What was behind the delay, what will the impact be and what is next?

News Central



INEC briefs stakeholders in Abuja on February 16, 2019 - News Central

The postponement of Nigeria’s presidential and parliamentary election by one week has set off a flurry of questions about what was behind the delay — and what happens next.

Who benefits from the delay?

Nigeria’s political establishment has criticised the postponement, which was announced about five hours before polls were to open.

Both President Muhammadu Buhari, who is standing for a second term, and the leading opposition candidate Atiku Abubakar, a former vice-president, have signalled their disapproval.

But behind the scenes, observers say Buhari’s All Progressives Congress (APC) and Abubakar’s People’s Democratic Party (PDP) both have complaints about how the election commission has handled preparations.

The PDP claimed repeatedly that the vote’s integrity was being undermined.

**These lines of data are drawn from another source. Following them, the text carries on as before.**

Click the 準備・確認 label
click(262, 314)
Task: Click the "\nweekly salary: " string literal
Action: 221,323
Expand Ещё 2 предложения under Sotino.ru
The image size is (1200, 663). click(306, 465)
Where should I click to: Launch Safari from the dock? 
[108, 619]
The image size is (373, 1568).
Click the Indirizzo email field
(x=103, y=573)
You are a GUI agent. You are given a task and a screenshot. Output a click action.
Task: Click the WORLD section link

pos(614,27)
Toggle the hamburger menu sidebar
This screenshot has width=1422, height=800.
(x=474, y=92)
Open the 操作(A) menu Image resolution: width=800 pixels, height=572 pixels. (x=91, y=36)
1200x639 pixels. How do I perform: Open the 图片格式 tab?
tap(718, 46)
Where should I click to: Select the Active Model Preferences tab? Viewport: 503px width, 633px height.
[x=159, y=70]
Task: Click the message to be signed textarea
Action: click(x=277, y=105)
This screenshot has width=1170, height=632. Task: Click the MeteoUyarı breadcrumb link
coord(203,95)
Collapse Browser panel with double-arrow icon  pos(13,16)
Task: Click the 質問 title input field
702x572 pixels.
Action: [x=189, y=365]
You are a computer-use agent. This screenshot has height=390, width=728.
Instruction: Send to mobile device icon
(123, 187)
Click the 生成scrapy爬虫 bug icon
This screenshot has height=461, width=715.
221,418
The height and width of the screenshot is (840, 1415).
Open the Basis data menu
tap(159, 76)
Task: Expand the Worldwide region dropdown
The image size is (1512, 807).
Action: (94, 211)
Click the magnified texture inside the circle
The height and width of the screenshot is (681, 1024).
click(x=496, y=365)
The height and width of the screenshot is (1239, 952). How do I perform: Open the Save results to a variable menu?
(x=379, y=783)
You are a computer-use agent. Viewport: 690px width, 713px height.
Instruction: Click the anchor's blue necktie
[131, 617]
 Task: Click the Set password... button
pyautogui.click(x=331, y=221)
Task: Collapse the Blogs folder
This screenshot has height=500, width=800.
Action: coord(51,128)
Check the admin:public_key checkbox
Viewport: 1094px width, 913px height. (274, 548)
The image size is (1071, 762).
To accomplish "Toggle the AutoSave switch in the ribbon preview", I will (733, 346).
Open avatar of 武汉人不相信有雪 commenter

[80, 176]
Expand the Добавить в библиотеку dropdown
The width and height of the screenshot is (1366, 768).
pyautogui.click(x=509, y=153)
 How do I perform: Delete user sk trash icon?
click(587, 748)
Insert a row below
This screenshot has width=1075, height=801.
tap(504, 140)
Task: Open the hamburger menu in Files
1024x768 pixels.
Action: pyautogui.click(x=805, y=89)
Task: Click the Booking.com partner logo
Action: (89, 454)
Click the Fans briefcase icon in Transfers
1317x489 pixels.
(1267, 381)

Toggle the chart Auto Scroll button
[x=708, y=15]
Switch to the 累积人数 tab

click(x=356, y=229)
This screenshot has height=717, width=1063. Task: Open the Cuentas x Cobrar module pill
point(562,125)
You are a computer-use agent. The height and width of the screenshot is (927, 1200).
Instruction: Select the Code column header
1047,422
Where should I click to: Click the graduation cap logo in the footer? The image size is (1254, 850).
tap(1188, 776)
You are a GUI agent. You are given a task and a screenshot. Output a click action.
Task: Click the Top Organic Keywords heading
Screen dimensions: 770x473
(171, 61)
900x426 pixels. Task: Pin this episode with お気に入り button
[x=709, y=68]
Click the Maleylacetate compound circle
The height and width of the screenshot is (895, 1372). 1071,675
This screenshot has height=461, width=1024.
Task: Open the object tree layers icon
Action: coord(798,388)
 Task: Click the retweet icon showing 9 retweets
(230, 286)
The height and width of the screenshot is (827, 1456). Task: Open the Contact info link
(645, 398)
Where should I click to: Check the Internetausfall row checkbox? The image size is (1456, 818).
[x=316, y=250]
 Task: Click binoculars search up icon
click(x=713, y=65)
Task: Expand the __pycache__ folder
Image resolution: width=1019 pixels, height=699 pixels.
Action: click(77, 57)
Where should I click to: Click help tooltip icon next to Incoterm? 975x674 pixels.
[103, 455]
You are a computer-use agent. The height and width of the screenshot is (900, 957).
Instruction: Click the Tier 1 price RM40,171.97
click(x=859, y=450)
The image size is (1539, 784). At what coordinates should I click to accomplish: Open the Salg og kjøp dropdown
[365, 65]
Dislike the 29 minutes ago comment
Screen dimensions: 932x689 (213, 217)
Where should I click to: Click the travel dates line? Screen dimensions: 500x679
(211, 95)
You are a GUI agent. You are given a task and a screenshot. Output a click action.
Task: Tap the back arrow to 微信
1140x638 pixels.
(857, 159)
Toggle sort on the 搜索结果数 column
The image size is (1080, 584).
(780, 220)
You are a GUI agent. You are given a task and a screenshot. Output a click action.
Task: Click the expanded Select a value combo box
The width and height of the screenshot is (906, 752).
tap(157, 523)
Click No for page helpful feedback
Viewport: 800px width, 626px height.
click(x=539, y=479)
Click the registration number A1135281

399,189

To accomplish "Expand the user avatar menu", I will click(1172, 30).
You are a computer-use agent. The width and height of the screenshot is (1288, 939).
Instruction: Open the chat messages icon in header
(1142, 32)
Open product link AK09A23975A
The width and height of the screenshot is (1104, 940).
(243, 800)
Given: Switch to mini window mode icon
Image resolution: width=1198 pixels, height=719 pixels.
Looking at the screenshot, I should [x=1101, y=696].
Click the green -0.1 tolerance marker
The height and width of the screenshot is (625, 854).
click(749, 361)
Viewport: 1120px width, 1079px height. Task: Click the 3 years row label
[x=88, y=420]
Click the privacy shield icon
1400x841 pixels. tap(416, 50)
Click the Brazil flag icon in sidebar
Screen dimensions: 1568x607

Meanwhile the APC has fumed over court orders that barred their legislatives candidates from running in the states of Zamfara and Rivers, because of disputes of primary polling.

The week-long delay could benefit either party, and some are openly suspicious that the APC orchestrated it, despite official denials from the electoral body that the decision was all theirs.

“Many people believe that the government created an enabling environment for the postponement,” Auwal Musa, executive director of the Civil Society Legislative Advocacy Centre said in a televised interview.

Was Nigeria ready to vote?

People across Nigeria reacted with dismay to the last-minute announcement but signs of disorganisation were apparent in the days before voting was to start.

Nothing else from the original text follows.